The big question is whether omicron variant of COVID-19 will have much effect on the market.
 “People want to get out. People are tired of COVID. They’ve gotten vaccinated or they haven’t gotten vaccinated and they’re just living their lives,” said Killman, who expects the retail real estate market to hold up well for retail space.

Low Vacancy


“Sales of property will continue because there’s so much money out there,” Killman said. “There’s more demand today for Class A retail today than there was pre-COVID. I expect that to continue.”


The vacancy rate for retail space in core markets along the coast is running at less than 3% and net absorption of retail space reached the highest level it’s been since the first quarter of 2018, Killman said, “so there is demand.”


Nationally, JLL reported that more retail stores were opening than closing for the first time since 2017. By the end of the year, 4,361 new stores will have opened across the country, according to JLL.

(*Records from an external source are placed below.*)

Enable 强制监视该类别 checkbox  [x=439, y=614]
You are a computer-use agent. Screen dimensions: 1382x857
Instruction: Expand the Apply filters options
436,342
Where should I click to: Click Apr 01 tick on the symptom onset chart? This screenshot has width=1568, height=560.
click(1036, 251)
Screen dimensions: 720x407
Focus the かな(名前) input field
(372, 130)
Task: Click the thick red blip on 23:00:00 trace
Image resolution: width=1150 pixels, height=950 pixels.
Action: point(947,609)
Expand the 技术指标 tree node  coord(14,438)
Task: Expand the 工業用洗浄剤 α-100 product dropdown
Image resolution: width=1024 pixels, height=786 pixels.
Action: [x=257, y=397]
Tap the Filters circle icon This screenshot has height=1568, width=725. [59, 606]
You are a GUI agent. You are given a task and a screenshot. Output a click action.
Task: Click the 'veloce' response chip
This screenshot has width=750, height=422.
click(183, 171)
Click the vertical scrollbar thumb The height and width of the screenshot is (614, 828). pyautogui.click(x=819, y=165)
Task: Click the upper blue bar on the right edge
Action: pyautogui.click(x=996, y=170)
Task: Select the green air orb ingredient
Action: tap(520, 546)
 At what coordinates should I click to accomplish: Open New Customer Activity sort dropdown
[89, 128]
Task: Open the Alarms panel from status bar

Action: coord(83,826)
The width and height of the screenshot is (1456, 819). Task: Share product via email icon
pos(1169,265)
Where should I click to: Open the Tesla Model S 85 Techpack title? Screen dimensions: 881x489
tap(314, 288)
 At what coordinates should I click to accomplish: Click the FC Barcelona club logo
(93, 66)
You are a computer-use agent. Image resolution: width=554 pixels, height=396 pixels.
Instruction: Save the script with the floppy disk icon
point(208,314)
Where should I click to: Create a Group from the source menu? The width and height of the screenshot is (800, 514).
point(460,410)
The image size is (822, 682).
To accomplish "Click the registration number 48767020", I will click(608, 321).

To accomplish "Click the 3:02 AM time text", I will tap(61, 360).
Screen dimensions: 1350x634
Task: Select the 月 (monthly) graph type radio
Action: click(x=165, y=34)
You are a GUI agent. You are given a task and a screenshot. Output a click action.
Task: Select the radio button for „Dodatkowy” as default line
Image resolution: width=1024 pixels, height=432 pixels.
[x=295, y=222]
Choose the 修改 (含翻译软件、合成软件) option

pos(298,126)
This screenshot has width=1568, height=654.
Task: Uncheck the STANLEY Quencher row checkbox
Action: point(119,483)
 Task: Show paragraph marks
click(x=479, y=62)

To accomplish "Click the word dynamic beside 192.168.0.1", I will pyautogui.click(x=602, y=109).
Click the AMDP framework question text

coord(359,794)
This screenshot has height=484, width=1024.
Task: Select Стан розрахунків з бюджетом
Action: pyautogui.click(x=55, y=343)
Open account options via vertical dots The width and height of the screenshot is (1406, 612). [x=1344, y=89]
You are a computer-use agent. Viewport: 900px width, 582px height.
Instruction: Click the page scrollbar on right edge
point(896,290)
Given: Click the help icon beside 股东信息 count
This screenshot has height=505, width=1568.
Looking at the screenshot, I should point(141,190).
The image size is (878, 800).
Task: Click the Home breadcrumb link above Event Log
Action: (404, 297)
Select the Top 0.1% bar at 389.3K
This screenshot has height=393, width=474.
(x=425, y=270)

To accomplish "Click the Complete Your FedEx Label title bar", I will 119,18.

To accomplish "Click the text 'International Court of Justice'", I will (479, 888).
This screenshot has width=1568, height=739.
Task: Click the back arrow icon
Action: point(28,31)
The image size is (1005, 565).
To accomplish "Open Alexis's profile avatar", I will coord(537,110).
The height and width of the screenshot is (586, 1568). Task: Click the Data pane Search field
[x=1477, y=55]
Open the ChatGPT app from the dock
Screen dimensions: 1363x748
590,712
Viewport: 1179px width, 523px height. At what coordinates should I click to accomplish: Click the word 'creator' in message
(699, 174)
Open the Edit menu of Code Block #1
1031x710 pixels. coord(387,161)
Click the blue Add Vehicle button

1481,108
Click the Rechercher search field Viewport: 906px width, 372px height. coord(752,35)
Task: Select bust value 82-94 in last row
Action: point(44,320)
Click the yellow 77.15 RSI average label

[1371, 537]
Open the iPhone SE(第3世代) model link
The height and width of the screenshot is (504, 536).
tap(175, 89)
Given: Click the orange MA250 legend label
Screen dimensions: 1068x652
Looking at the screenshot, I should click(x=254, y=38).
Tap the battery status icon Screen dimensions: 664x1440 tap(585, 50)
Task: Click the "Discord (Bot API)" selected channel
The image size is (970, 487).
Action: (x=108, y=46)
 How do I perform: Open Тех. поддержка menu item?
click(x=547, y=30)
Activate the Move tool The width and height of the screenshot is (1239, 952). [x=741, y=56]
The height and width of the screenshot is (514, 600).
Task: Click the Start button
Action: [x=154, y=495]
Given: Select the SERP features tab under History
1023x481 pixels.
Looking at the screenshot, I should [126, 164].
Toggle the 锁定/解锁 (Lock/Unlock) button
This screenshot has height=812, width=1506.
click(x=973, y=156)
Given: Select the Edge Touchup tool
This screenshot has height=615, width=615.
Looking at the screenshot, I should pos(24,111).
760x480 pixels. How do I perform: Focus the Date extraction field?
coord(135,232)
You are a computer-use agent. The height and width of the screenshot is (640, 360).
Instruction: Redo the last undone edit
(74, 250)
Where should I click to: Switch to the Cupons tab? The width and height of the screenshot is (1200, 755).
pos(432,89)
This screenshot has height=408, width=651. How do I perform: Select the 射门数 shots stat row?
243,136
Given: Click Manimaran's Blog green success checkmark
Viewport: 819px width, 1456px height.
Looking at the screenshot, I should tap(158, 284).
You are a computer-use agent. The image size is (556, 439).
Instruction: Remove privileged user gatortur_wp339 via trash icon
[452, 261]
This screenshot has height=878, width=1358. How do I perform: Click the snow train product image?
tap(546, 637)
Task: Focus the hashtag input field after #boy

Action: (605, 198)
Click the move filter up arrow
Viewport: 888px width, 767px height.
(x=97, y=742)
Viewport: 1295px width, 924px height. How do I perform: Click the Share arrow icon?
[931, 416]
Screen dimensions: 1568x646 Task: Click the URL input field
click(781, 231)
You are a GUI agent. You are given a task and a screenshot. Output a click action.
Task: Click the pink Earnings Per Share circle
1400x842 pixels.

“Net absorption, or actual move-ins during the third quarter, surged 80.4% to 32.2 million square feet,” JLL reported.


Smaller Stores


Malls, which have been hard hit as consumers moved to online shopping, were among those that showed a gain in store openings, according to JLL.


“The UTC’s of the world and the Fashion Valleys of the world, they’re going to be fine,” Killman said.


Smaller strip shopping centers have made an especially strong comeback, according to JLL, which reported that nationally smaller shopping centers recorded a 70.3% surge in absorption for the third quarter of 2021.


Killman said the national trend was mirrored in San Diego County.


Rising rents have pushed smaller retailers out of the malls and bigger shopping centers with anchor tenants, so many moved to the strip centers, Killman said.


Smaller Footprints


One change that Killman said will continue in 2022 is that the amount of space sought by big retail companies will shrink.


“Target and Burlington are really focused on their smaller footprints so retailers are rethinking the amount of physical brick and mortar that they need, and that’s not new,” Killman said.

 
Another trend likely to continue, according to Killman, is the addition of residential projects to shopping centers as Westfield did at UTC with the construction of the Palisade apartment tower at the edge of the mall.